What is a Maternity Grant?
The Sure Start Maternity Grant is a one-off payment towards the cost of having a child. It does not need to be paid back and you can spend it on whatever you like. It is not connected to or affected by Maternity Allowance or maternity leave. It is not taxable and will also be ignored as income for any other benefits.
Are you eligible to claim?
- You must be a pregnant or have had a baby in the last three months, or
- You have adopted or become responsible for a child in the last three months who is less than 12 months old
- If you have a child under 16 already, you will only be eligible if this is a multiple birth
- You must be receiving certain benefits, including Child Tax Credit paid at a rate exceeding the family element, Working Tax Credit including the disabled worker or severe disability element, or Universal Credit. These can be claimed whilst self-employed. Some other benefits count too, such as Income Support.
How much do you get?
£500 for each expected child. However if you already children under 16 this will affect the amount you get. For example, if you are expecting twins and have no other children you will get £1000. If you are expecting twins and have one other child your payment will be reduced by one child, so you will get £500.
How to make a claim
You need to complete form SF100 and send this to the address on the form. It might be helpful to take a copy and get proof of posting (free of charge) in case of any problems. A health professional (doctor or midwife) is required to sign your form, and you may also need to supply your MATB1 certificate or adoption agreement. You can claim from 11 weeks before the week your baby is due up to 3 months after your baby is born, or up to 3 months after you become responsible for a child, eg through adoption.

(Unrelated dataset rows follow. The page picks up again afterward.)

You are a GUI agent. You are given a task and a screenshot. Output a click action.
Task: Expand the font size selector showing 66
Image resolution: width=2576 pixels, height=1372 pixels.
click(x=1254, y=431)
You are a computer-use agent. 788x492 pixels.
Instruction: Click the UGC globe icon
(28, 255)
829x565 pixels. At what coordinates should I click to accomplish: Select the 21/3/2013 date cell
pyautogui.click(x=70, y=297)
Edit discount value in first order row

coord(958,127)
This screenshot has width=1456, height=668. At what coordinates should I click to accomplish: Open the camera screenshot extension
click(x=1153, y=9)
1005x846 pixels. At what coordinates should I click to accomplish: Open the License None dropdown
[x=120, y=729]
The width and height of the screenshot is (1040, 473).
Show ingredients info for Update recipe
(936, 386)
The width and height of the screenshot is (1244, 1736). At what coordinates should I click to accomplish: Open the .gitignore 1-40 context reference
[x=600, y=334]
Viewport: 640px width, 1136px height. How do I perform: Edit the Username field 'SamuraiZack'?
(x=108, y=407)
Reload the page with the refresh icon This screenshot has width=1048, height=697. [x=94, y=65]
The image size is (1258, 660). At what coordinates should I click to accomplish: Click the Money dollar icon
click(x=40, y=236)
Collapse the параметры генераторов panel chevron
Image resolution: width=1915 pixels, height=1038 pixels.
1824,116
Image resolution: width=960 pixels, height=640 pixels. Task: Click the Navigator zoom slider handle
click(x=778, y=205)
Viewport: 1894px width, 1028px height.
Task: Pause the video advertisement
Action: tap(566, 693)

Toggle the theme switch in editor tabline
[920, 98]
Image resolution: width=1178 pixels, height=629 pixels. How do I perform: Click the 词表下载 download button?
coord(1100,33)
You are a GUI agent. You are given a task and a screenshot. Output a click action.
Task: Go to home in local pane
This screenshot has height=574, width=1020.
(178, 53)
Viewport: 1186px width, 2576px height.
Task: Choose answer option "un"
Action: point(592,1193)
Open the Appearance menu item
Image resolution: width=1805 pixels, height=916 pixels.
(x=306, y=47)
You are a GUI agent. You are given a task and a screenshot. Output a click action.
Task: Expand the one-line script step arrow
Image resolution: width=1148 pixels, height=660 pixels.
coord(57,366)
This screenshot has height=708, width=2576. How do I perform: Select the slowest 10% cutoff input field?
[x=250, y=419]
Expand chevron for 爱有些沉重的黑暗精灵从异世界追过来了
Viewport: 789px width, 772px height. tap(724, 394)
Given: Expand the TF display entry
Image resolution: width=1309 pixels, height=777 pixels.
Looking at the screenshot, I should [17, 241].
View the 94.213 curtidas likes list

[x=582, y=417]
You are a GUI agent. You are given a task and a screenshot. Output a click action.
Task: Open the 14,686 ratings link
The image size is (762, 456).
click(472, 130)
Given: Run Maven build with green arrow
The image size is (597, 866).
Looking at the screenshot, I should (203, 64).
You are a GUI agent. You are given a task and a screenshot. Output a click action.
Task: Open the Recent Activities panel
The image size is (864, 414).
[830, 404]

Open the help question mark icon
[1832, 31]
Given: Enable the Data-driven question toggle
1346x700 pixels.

Not happy with your Maternity Grant decision?
If you are not happy with the decision for your Sure Start Maternity Grant, generally you have a month from the date on your decision letter in which to ask for this to be revised. You will need to ask for a ‘mandatory reconsideration’ which can be done by phone or letter and you should point out facts which you think are wrong, or information you think they have missed or not taken into account. This is always worth a try as a high percentage of decisions are changed at this point. If the decision is not changed in your favour you will have the chance to make an appeal to a Tribunal.